Please give again, word for word, each line that falls between the line with "Instruction: Open the" and the end of the data, inclusive.

(Saved data entries)
★ ★ ★ ★ ★ ★ ★
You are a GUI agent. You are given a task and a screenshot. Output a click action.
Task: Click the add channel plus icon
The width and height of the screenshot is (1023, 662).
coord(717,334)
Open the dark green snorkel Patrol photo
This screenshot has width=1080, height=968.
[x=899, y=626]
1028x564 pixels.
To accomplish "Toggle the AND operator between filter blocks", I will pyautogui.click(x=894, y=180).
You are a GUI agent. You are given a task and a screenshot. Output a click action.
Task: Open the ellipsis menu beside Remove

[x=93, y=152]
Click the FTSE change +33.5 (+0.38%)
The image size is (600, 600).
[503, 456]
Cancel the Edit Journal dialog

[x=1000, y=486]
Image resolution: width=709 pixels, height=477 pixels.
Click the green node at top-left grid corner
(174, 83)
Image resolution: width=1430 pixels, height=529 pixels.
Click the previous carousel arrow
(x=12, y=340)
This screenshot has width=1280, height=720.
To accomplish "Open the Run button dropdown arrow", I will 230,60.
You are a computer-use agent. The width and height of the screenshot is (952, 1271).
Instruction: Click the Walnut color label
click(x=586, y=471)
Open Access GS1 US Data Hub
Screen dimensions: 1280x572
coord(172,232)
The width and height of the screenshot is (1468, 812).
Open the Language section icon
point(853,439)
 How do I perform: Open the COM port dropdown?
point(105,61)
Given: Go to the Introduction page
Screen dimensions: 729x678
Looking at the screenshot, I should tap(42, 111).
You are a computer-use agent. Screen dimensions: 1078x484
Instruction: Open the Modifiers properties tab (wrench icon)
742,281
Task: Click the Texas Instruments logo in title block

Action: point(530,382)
★ ★ ★ ★ ★ ★ ★
# SOLVED PROBLEM
Instruction: Open the Modifiers properties tab (wrench icon)
742,281
Task: Click the Texas Instruments logo in title block

Action: point(530,382)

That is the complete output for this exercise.